Abstract: I measure firms' value of data and consumers' privacy preferences by analyzing the supply and demand-side reactions to the EU’s General Data Protection Regulation (GDPR). While previous research has focused on consumer reactions to privacy regulations, my study also incorporates firm responses. After GDPR limits firms’ access to data, the EU sales share of US data-intensive firms declines by 8%. EU consumers, who can choose to share less data, suffer a 6% deterioration in user satisfaction as measured by app ratings. I develop an equilibrium model to map these empirical findings and estimate the value of data and privacy. Privacy-conscious consumers gain from privacy protection. However, the quantitative model reveals that the digital welfare of other consumers declines because firms also use data to enhance productivity and customize digital products. In aggregate, EU digital welfare declines by 4%.

Bond Price Informativeness (with Nina Boyarchenko, Or Shachar, and Laura Veldkamp)

(Draft Available Upon Request) [contact me]

Abstract: We develop and deploy a new methodology to measure the information content in the corporate bond market, that accounts for the skewness of bond returns. We estimate how much information investors have about the future payoffs of the assets they invest in. We decompose the time-varying demand elasticity of bond investors into two components: information precision and state-dependent risk aversion.
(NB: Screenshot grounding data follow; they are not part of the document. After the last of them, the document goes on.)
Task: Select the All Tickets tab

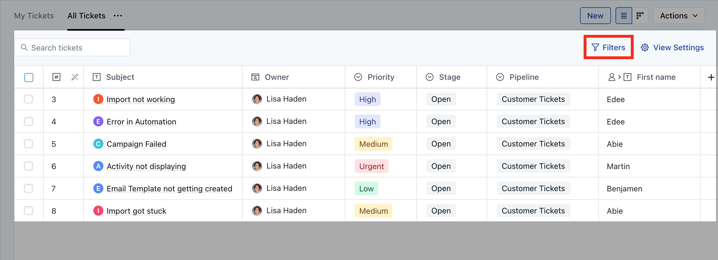Action: [x=86, y=16]
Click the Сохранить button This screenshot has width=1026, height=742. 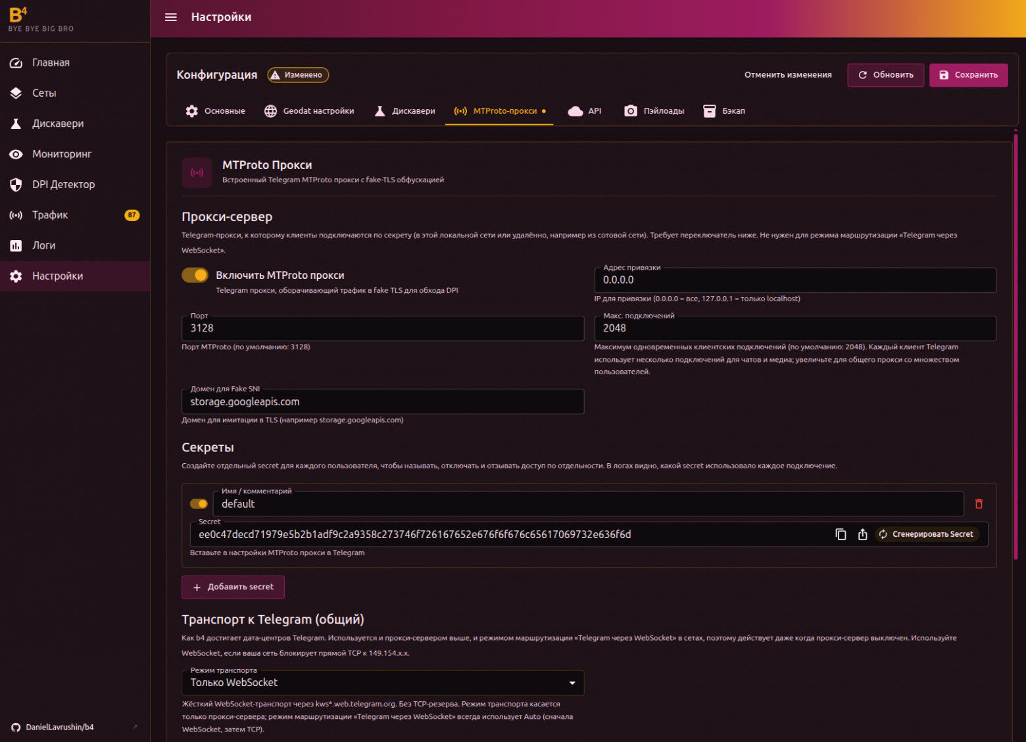click(968, 75)
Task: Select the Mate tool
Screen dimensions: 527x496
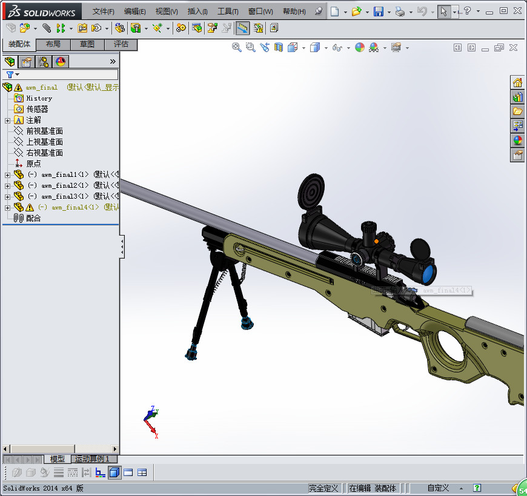Action: click(x=47, y=27)
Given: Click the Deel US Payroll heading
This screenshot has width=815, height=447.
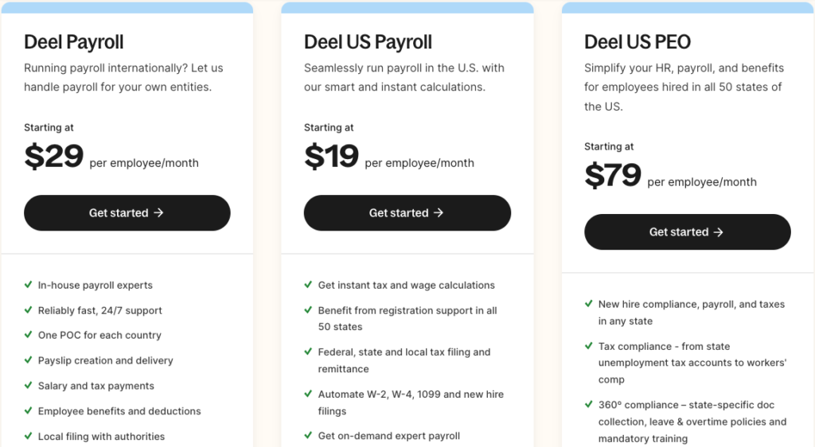Looking at the screenshot, I should coord(368,42).
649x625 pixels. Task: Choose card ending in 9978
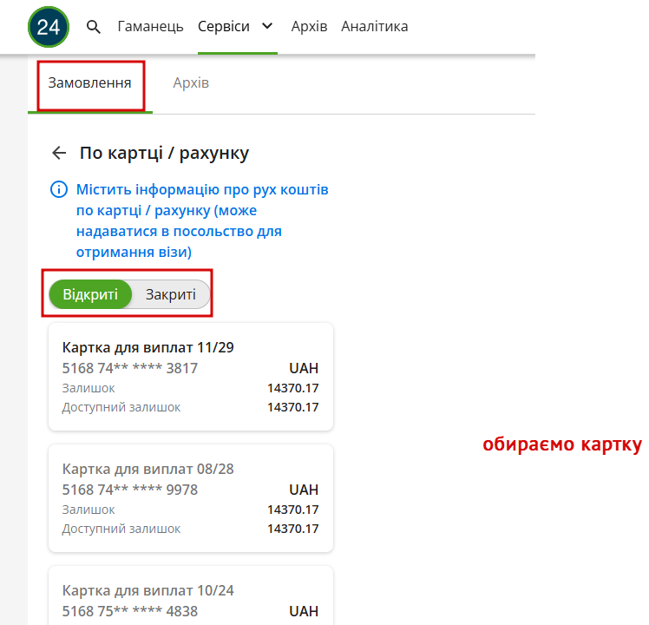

Our estimation uncovers a large fluctuation in the information content of the corporate bond market over time. We find that, during the 2007-2008 financial crisis, the drop in demand elasticity is driven by both an increase in effective risk aversion during bad times and a decrease in information content. In contrast, during the COVID-19 period, the decrease in demand elasticity is mostly driven by heightened effective risk aversion.

Works In Progress

Voter IQ (with Alon Brav, Wei Jiang, and Doron Levit)

(New Version Coming Soon) [contact me]

Abstract: We study mutual funds' voting performance from their voting records in proxy contests and introduce a new measure of voting intelligence (Voter IQ), in contrast to fund managers' skills in generating high portfolio returns. We explore both a market-based non-parametric approach and a structural framework. We find that, on average, active funds exhibit higher voting intelligence than passive funds, and top fund families with a large fraction of assets passively managed have low Voter IQ. Our measure is effective at differentiating voting ability---a fund that votes randomly or mechanically in one direction will be placed at the bottom of the IQ distribution. High-IQ funds guide their voting decisions with information and vote similar to each other, especially in contentious proxy fights. Furthermore, we test the external validity of our results by analyzing the regular shareholder and management proposal and show that high-IQ funds exhibit similar voting patterns.

To Vote or Not to Vote: Passive Governance and Share Lending

Presentations: Bernstein Research Lightning Talks 2022

Grants: Bernstein Center Doctoral Research Grants 2021

Abstract: I study how the share lending practice of passive funds reshapes the power dynamics between activist shareholders and short-sellers in contested board elections (proxy contests). I build a voting model to formalize the interaction among activist shareholders, short-sellers, and passive funds. Short-sellers borrow shares from uninformed passive funds and take away their voting power with high lending fees, which leaves the activist shareholders with a more informed voter base. I test the empirical predictions with proxy contest voting, institutional ownership, and short selling data. The study explores a novel channel thorough which passive asset management affects corporate governance.

AI Euphoria

Abstract: This project explores the dynamics of corporate investment in AI technologies amid the rapidly evolving generative AI landscape. Utilizing diverse data sources such as Lightcast's job postings, Coresignal's LinkedIn profiles, and the USPTO's patent records, this study assesses how companies are expanding their data processing and AI capabilities. Furthermore, this study investigates the stock market's reaction to firm AI investments and analyzes conference transcripts to examine the corporate discourse on AI developments and strategic expenditures.